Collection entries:
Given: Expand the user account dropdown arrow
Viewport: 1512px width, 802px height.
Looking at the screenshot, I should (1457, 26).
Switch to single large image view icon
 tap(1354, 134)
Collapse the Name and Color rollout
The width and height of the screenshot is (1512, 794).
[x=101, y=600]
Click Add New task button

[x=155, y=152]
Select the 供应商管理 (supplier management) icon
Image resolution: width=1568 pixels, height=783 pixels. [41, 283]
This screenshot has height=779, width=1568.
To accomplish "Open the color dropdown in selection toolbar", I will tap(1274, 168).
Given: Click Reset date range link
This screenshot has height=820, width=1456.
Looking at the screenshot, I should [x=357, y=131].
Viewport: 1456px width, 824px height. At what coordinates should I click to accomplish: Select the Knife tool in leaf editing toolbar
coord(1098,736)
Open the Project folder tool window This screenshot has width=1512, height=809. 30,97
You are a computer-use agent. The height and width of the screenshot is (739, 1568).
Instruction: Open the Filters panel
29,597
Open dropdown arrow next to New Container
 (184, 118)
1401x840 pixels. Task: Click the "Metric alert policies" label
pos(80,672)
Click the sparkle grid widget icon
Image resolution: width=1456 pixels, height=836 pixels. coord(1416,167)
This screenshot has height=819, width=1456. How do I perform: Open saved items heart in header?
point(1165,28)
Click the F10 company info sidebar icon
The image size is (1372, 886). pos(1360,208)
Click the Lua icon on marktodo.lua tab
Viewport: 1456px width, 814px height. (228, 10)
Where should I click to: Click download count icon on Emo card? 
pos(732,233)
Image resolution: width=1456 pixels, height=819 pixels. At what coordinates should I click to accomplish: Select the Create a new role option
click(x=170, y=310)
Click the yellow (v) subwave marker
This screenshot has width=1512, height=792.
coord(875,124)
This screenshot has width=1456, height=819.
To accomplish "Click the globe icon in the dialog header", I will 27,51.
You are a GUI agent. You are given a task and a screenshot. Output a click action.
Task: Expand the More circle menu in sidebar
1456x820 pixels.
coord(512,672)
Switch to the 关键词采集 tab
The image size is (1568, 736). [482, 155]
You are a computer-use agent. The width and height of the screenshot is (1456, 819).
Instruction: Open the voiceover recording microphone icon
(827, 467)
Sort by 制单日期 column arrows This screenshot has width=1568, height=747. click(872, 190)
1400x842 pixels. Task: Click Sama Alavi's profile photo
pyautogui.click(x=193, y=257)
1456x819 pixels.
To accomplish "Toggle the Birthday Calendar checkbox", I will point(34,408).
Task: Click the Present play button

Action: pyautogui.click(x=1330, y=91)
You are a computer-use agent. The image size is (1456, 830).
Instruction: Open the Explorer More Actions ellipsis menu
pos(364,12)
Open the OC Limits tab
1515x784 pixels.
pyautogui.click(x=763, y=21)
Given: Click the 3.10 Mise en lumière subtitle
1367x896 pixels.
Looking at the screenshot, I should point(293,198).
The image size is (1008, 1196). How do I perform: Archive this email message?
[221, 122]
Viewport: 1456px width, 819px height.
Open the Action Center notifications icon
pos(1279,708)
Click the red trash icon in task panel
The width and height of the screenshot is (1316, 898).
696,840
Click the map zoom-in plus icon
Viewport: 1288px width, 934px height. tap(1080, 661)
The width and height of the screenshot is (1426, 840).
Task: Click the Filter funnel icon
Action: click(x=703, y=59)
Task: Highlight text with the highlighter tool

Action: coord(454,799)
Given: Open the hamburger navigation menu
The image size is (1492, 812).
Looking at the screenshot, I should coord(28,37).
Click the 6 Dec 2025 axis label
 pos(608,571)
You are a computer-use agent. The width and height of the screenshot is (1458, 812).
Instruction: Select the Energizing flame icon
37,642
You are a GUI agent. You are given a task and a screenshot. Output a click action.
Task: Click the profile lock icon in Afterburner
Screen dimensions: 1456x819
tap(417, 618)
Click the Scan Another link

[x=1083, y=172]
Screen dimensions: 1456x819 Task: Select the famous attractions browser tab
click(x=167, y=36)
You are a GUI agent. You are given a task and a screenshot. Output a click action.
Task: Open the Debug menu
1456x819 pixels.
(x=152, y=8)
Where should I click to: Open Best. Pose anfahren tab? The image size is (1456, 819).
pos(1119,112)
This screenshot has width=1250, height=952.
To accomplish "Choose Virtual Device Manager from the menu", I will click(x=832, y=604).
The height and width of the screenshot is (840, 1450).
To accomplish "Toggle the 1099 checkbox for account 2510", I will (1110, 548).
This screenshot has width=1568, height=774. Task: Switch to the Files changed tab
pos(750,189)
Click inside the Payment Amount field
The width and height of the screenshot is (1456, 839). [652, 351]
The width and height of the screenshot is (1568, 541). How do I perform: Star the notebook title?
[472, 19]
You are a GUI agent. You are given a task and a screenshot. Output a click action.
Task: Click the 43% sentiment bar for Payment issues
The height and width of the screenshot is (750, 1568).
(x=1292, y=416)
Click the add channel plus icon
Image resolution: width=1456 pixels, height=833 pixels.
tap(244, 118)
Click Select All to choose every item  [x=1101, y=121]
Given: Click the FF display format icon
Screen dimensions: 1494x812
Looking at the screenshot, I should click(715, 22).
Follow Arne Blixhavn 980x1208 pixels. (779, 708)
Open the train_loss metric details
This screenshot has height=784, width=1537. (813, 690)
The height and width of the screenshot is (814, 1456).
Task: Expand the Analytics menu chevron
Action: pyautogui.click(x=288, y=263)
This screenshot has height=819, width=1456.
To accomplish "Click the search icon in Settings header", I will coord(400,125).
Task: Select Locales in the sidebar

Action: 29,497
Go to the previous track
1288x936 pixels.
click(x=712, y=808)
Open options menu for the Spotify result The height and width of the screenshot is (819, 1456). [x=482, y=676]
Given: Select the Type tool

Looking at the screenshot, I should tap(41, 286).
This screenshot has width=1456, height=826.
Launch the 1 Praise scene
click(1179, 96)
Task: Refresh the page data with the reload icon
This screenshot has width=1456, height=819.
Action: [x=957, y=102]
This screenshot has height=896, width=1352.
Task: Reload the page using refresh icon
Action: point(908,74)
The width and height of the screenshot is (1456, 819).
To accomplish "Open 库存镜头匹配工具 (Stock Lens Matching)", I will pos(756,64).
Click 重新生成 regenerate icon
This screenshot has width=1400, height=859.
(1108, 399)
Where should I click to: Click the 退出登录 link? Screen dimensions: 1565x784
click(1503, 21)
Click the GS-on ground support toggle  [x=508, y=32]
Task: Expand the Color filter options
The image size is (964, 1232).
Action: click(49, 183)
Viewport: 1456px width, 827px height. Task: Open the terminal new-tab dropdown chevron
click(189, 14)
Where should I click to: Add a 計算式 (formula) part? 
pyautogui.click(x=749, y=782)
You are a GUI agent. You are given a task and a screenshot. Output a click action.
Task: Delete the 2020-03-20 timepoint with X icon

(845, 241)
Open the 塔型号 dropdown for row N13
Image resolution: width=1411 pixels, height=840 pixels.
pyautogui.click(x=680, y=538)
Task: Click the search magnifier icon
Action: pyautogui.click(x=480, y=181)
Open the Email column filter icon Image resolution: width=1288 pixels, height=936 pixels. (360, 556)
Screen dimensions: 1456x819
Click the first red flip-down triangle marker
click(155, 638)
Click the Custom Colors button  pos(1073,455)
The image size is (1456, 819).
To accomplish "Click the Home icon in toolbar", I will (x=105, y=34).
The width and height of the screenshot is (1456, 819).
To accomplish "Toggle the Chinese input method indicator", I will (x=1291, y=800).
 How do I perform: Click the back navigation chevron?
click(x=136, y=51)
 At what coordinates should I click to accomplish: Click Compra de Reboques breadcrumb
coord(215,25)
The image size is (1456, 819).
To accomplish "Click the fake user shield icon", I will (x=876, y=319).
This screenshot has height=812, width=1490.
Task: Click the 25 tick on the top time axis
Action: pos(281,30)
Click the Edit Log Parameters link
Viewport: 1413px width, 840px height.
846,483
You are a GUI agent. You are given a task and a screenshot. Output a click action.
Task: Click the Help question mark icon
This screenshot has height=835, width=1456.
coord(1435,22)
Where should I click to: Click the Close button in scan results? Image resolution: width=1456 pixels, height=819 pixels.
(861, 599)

■ **Requirement**
From the entries above, copy every line containing the word "account".

■ **Result of this exercise**
Given: Expand the user account dropdown arrow
To accomplish "Toggle the 1099 checkbox for account 2510", I will (1110, 548).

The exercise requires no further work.